Supplied text.
———
Election 2025: Anthony Albanese rejects doctors’ concerns about his bulk-billing policy
Anthony Albanese hit back at criticism from doctors that Labor’s flagship $8.5bn election policy promoting bulk-billing won’t guarantee that all GP consultations will be free.
Anthony Albanese has hit back at doctors’ warnings that Labor’s flagship $8.5bn election policy promoting bulk-billing won’t guarantee that all GP consultations will be free, declaring these concerns were “completely contradicted” by what he has heard during the campaign.
After some GPs and medical leaders told patients not to expect to be able to see a doctor with only their Medicare card under Labor’s policy to increase bulk-billing rates, the Prime Minister rejected their concerns, saying he was hearing different reports “on the ground”.
The Australian on Tuesday reported that peak doctors’ bodies had cautioned that not all patients would be bulk-billed under the policy and had questioned whether most practices would sign up to the scheme.
———
Complete the following.
**a.** In the article on Anthony Albanese and bulk-billing, how much is Labor's flagship election policy worth?
**b.** Continue the article on Albanese's bulk-billing policy, picking up after its final sentence.

Extracted information.
———
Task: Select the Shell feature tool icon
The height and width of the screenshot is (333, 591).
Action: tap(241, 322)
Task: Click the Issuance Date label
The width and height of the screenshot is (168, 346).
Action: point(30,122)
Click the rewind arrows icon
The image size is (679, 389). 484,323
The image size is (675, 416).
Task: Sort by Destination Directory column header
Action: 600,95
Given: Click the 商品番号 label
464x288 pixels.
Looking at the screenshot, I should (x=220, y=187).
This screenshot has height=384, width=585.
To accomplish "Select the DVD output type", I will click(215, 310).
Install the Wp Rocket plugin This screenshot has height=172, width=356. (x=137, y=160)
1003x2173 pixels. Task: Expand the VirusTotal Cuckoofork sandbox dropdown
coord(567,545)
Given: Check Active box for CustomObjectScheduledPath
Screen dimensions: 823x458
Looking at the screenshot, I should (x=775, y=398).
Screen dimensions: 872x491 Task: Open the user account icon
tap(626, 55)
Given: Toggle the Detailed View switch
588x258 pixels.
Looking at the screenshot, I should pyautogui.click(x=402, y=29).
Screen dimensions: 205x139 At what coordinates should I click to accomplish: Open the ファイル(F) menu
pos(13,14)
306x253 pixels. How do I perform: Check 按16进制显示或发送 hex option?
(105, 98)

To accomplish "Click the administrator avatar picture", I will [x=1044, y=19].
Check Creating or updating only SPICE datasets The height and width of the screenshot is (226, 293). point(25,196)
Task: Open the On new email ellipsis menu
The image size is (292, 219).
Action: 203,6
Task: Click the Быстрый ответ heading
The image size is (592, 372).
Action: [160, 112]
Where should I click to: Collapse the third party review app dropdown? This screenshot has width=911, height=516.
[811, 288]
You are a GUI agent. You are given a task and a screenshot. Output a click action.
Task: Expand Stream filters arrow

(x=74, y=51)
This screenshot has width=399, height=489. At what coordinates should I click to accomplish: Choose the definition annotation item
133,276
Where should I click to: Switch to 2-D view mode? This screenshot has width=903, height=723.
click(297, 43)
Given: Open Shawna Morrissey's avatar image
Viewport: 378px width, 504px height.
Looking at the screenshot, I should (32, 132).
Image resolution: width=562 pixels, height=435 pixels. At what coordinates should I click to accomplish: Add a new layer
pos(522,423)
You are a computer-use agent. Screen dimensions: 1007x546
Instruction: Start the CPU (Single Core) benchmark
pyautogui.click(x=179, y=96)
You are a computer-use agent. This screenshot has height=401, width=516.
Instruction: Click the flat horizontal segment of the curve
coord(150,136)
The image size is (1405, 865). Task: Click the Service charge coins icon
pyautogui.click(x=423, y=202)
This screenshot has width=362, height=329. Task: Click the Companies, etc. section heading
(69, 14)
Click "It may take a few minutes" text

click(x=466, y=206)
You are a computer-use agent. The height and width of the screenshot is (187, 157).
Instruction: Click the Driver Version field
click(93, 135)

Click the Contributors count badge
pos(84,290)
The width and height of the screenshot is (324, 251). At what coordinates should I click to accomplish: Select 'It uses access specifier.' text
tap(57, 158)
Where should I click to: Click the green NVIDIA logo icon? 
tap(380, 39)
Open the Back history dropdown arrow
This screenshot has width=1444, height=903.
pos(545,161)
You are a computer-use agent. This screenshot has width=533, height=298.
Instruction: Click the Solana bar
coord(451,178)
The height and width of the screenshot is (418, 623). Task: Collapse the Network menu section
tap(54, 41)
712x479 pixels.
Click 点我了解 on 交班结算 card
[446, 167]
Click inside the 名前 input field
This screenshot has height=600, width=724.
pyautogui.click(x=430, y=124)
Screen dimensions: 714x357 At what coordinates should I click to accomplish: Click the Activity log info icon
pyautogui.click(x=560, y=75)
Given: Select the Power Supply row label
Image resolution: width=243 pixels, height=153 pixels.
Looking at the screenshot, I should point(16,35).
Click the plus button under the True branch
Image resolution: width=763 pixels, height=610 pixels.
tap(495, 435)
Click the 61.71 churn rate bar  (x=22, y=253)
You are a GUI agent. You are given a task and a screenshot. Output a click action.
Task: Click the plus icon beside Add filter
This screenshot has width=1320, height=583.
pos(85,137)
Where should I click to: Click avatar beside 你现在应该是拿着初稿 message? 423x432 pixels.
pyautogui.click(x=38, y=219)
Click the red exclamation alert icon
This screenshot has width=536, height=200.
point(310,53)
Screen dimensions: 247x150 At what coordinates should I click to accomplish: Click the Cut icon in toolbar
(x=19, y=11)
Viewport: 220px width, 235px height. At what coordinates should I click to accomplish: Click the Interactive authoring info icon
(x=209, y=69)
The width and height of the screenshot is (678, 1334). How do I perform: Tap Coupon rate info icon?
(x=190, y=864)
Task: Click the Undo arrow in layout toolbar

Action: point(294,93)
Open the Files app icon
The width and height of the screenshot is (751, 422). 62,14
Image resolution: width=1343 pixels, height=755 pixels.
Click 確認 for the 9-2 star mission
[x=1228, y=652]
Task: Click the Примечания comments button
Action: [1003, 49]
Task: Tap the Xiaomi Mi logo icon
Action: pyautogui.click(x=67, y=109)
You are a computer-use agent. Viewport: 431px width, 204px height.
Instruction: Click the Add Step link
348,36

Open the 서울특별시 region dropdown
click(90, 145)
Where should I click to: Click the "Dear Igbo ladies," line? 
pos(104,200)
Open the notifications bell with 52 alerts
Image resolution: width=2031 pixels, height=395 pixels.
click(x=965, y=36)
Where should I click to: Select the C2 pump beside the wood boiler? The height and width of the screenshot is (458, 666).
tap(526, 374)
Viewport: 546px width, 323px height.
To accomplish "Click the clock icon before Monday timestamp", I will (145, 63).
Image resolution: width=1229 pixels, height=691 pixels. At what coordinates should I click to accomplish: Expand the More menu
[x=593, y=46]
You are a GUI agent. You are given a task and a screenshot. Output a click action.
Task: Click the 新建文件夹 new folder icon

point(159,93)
———
Results in order.
**a.** $8.5bn

**b.**
The Coalition has vowed to match Labor’s election promise to triple the bulk-billing incentive if a GP decides to use it, which is projected to increase bulk-billing rates to nine out of 10 consultations within five years.
Under pressure over the effectiveness of his Urgent Care Clinics on reducing wait times in emergency departments and the Bulk Billing Practice Incentive Program, Mr Albanese on Wednesday said he had consistently heard that both policies were making a difference.
“You know what my evidence is? Talking to people, talking to the punters, 1.3 million of them,” he said. “Whether it is in this campaign(or) Bridgewater (in SA) yesterday. You have two reports today about Urgent Care Clinics and about our bulk-billing incentive that are completely contradicted by … talking to people on the ground.”
Campaigning in Melbourne’s eastern suburbs on Wednesday, where he is hoping to retain the seat of Aston, Mr Albanese said doctors, health ministers and parents had told him that Urgent Care Clinics were taking pressure off emergency departments.
“Same as our bulk-billing incentive,” he said. “We heard yesterday from a doctor who stood up at that rather large clinic there at Bridgewater (and) said, as a result of our policies, that the clinic will be 100 per cent bulk-billed.”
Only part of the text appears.